ECLI:NL:RBMNE:2024:3133
Rechtbank Midden-Nederland
- Eerste aanleg - enkelvoudig
- Rechtspraak.nl
Niet-ontvankelijkheid van beroep tegen besluit CIZ na eerdere niet-ontvankelijkheid
In deze uitspraak van de Rechtbank Midden-Nederland, gedateerd 14 mei 2024, wordt het beroep van eiseres tegen het besluit van het Centrum Indicatiestelling Zorg (CIZ) van 8 april 2022 behandeld. Eiseres had eerder beroep ingesteld tegen hetzelfde besluit, maar dit beroep werd op 28 november 2022 niet-ontvankelijk verklaard omdat zij het griffierecht niet had betaald. Eiseres heeft tegen deze eerdere uitspraak verzet aangetekend, maar dit verzet werd op 11 oktober 2023 ongegrond verklaard.

(Opgeslagen gegevens)
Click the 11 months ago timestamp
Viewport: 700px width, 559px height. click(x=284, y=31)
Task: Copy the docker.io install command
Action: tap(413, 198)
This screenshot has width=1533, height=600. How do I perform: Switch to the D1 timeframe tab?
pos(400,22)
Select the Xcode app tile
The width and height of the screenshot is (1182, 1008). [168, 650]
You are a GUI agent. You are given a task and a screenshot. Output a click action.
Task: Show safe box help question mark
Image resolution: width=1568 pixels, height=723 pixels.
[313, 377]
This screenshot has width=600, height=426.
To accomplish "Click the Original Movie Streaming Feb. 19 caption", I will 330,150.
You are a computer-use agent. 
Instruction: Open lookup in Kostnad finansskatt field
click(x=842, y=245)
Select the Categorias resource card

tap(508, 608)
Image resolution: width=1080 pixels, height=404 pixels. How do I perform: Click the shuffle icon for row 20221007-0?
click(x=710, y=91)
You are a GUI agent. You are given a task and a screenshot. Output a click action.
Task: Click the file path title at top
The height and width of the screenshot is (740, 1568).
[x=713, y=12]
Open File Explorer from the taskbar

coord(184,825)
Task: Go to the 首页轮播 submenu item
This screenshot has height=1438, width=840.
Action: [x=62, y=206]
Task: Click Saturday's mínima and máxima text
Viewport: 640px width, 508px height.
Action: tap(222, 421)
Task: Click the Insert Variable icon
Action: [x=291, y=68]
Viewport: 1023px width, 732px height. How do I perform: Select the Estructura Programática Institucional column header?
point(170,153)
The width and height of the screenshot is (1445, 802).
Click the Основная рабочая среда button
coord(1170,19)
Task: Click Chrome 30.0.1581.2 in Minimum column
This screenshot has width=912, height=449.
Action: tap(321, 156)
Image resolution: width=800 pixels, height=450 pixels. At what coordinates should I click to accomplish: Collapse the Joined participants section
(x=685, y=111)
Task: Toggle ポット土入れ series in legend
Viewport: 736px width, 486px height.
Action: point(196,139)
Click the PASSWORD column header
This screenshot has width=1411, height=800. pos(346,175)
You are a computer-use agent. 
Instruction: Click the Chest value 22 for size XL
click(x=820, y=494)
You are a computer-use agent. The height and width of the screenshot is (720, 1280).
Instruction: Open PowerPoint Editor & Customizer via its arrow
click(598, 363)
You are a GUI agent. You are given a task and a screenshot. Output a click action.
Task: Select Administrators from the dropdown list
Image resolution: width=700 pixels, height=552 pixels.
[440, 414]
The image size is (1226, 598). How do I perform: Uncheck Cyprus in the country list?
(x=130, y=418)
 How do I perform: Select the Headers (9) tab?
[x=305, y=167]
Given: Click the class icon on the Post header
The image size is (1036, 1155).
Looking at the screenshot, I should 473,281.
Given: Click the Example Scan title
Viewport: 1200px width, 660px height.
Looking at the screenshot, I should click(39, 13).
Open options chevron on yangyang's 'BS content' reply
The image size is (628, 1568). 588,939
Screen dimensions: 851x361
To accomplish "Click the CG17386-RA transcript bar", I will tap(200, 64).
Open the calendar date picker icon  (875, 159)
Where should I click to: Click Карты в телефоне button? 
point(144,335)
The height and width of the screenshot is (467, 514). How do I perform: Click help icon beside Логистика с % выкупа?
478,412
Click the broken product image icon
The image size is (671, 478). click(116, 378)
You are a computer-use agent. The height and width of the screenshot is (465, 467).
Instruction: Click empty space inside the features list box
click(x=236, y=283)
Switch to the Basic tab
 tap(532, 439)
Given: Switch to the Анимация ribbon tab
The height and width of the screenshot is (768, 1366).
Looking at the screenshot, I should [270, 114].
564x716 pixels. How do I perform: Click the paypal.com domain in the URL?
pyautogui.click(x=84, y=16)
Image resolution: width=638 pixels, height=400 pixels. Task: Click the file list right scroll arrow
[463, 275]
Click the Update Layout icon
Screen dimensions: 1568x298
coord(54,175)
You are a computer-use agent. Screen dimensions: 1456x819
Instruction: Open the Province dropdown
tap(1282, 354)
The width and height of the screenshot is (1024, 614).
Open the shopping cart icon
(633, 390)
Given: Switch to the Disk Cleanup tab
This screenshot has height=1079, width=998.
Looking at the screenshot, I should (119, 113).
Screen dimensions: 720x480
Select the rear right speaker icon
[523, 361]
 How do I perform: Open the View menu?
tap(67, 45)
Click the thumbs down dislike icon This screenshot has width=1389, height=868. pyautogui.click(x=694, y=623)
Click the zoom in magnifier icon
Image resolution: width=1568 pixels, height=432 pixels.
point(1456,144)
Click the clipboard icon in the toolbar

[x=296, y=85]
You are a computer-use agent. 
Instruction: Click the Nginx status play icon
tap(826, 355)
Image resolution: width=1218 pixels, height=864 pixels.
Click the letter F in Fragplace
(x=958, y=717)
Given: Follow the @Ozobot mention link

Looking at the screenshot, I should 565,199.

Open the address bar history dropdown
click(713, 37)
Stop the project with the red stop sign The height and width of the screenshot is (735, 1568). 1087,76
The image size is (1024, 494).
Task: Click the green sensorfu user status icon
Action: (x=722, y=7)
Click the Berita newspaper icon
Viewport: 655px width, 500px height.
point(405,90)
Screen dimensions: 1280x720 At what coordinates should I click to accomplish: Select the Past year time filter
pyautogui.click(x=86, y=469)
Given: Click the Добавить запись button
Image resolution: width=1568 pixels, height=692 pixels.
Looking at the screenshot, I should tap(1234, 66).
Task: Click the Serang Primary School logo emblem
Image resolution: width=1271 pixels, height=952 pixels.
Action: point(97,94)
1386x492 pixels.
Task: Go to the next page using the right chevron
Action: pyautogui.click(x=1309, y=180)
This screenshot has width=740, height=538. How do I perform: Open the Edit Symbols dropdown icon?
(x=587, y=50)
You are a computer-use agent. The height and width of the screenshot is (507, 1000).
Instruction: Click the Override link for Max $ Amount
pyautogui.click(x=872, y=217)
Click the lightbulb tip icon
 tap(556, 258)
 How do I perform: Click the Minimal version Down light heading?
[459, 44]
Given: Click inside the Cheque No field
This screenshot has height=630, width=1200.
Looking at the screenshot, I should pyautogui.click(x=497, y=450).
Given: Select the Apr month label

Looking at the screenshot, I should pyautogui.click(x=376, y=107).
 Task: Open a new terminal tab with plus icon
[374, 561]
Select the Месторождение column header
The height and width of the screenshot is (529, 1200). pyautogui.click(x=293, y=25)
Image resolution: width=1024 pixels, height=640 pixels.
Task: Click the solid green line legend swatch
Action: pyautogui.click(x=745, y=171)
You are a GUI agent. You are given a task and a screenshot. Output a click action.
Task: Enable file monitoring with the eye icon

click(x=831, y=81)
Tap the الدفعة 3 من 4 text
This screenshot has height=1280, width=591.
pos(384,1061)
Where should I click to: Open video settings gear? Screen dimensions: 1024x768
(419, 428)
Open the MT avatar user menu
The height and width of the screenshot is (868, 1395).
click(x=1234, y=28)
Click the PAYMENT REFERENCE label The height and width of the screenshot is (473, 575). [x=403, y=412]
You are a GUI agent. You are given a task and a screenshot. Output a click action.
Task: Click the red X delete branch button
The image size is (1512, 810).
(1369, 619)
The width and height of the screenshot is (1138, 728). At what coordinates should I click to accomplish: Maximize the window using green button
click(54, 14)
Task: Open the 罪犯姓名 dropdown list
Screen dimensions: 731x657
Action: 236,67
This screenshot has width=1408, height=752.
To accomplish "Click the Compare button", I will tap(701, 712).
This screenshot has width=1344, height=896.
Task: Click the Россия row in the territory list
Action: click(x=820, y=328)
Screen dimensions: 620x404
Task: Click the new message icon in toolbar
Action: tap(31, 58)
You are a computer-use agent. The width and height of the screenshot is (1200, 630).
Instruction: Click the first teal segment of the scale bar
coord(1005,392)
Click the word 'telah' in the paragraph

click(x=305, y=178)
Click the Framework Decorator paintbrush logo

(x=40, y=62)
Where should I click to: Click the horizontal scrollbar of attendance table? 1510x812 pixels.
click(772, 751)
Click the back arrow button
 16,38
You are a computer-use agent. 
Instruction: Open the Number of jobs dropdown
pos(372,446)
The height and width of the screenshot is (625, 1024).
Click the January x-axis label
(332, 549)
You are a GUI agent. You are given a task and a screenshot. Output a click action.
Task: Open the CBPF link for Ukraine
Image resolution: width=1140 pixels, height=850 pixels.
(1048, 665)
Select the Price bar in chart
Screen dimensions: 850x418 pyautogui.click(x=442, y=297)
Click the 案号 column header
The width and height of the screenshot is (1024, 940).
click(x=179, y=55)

*Opdrachten:*
a. Geef alle datums die in de geselecteerde tekst over de uitspraak van de rechtbank worden genoemd.
b. Beantwoord met behulp van de geselecteerde tekst over de uitspraak van de rechtbank de volgende vragen.
(i) Welke rechtbank heeft de uitspraak gedaan?
(ii) Wat had eiseres niet betaald, waardoor haar eerdere beroep niet-ontvankelijk werd verklaard?
(iii) Hoe werd het verzet van eiseres op 11 oktober 2023 verklaard?
c. Schrijf de geselecteerde tekst over de uitspraak van de rechtbank verder vanaf de laatste zin.

*Antwoorden:*
a.
- 14 mei 2024
- 8 april 2022
- 28 november 2022
- 11 oktober 2023

b.
(i) De Rechtbank Midden-Nederland.
(ii) Het griffierecht.
(iii) Ongegrond.

c.
Nu heeft eiseres opnieuw beroep ingesteld tegen het besluit van het CIZ. De rechtbank oordeelt dat het niet mogelijk is om voor de tweede keer beroep in te stellen tegen hetzelfde besluit. Gezien de eerdere uitspraak en de niet-ontvankelijkheid van het eerdere beroep, verklaart de rechtbank het huidige beroep opnieuw niet-ontvankelijk. Dit besluit is genomen zonder zitting, op basis van artikel 8:54 van de Algemene wet bestuursrecht (Awb), omdat het beroep kennelijk niet-ontvankelijk is.
De uitspraak is gedaan door rechter mr. R.J.A. Schaaf, in aanwezigheid van griffier mr. N.R. Hoogenberk, en is openbaar uitgesproken. Partijen zijn geïnformeerd over de mogelijkheid om verzet aan te tekenen tegen deze uitspraak binnen zes weken na verzending.